# Listed entries
-- Begin --
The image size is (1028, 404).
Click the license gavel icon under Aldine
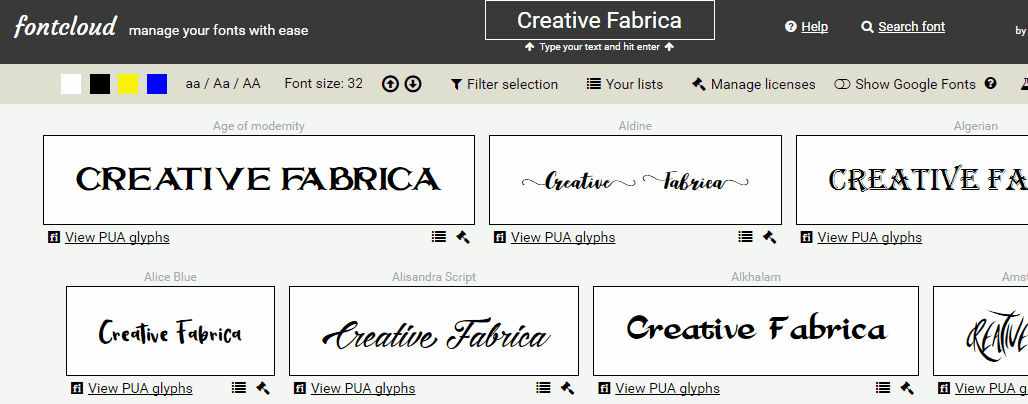769,237
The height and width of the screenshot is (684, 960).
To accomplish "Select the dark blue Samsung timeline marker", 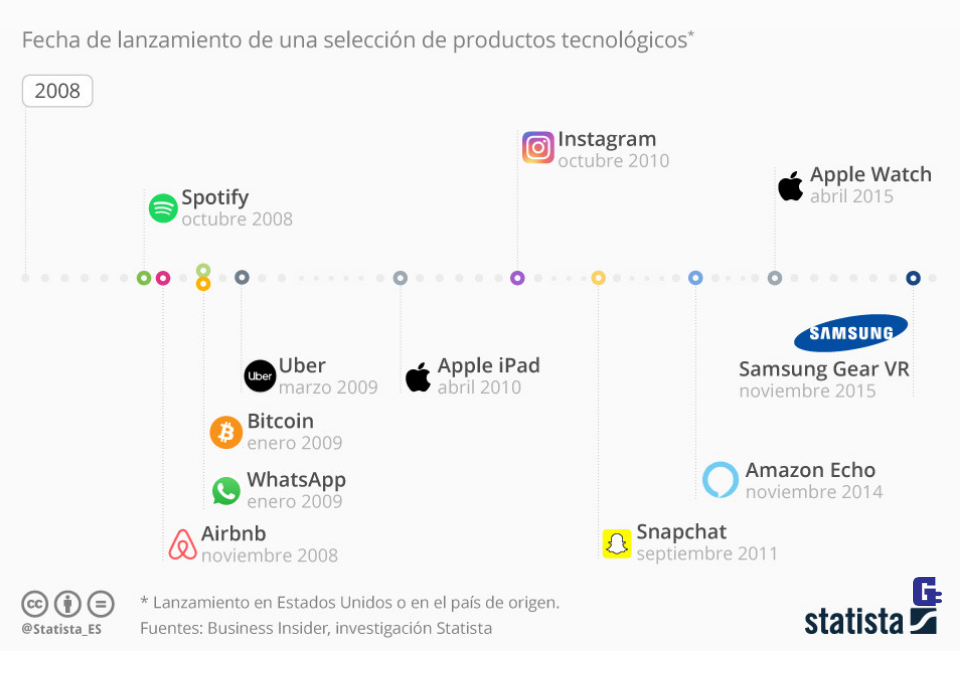I will click(913, 278).
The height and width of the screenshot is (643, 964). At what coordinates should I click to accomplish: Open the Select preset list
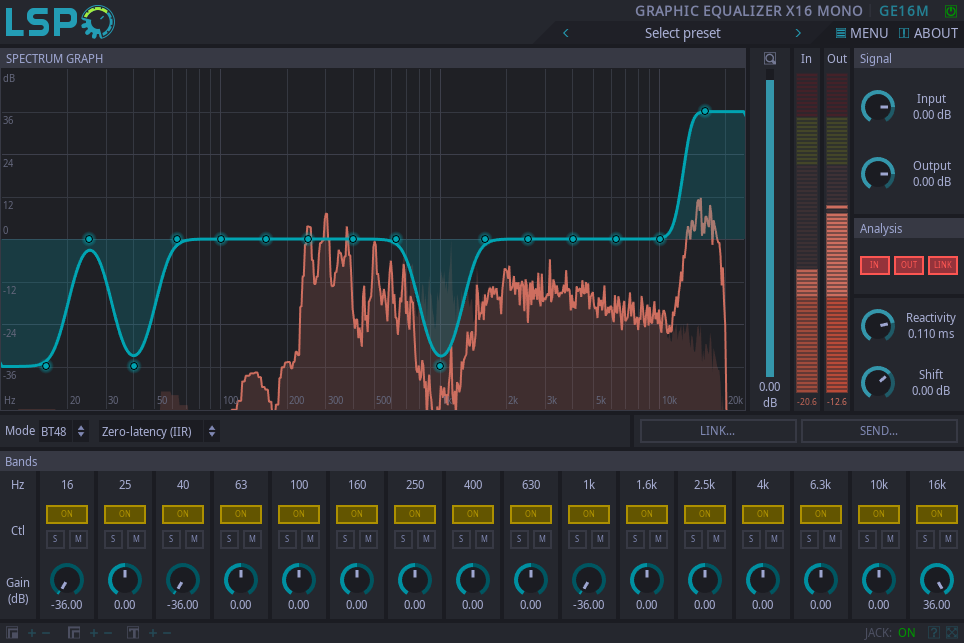pos(682,33)
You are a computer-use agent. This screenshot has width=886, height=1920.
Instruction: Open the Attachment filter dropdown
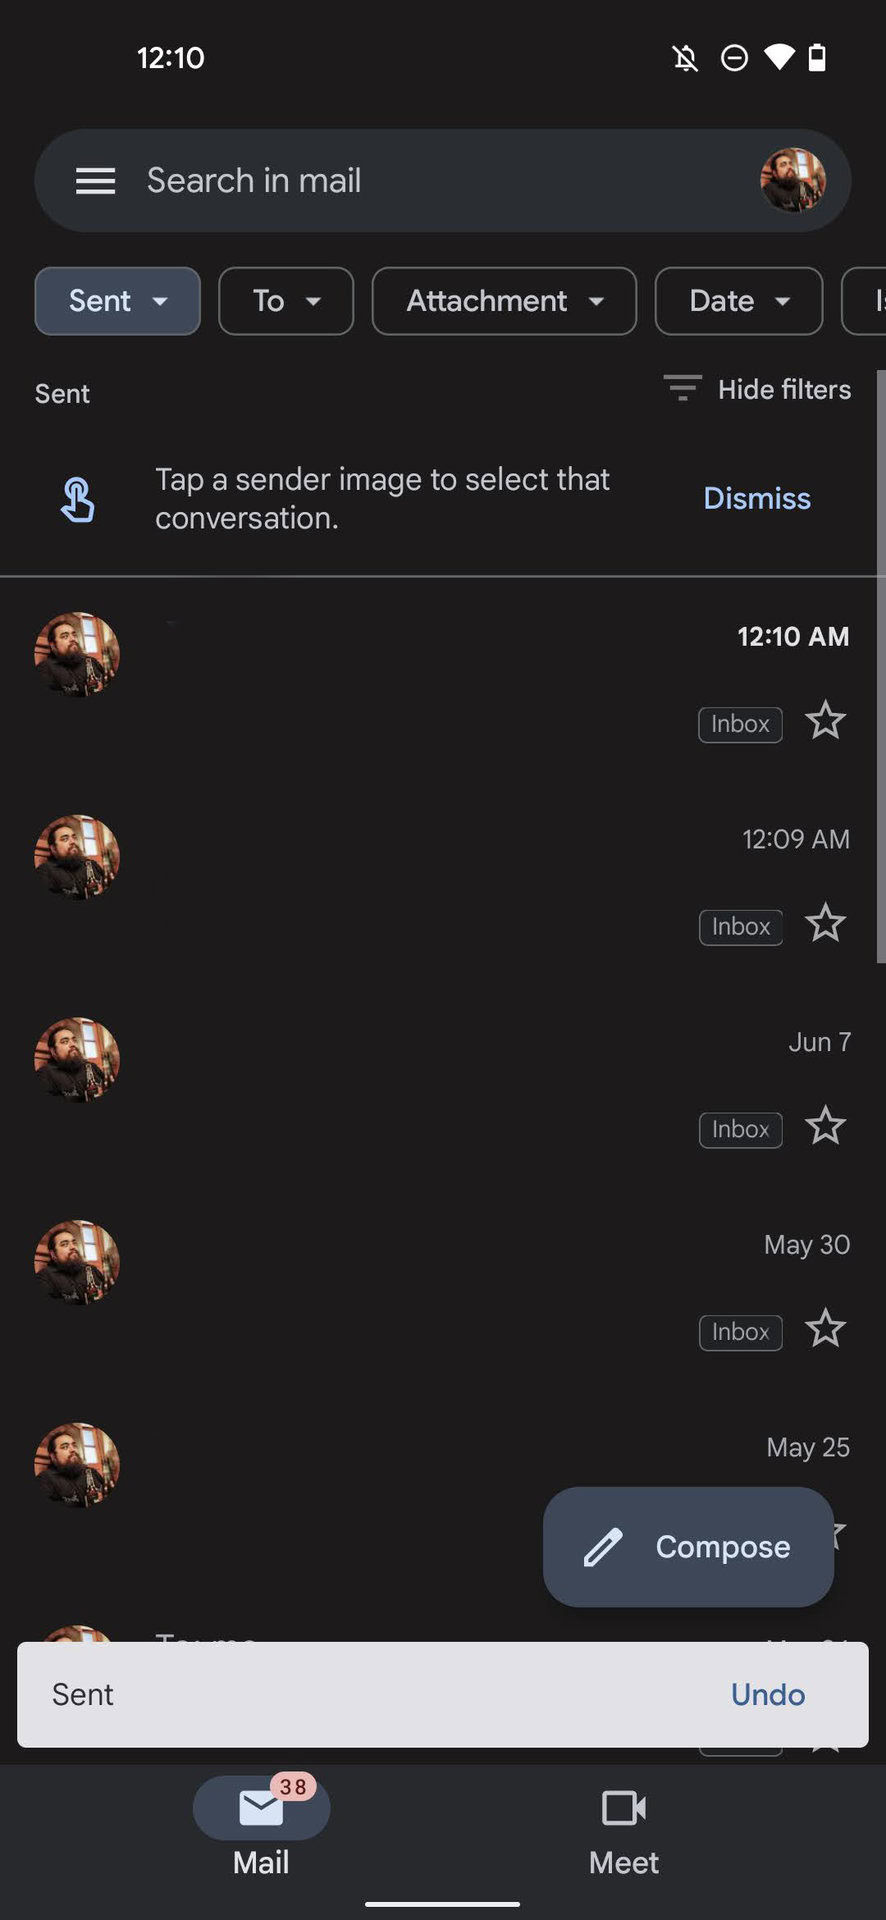[504, 301]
-- End --
# Task statement
Count the lines in the records that contain the string "width". Case counts. Give only the number.

# Problem solution
3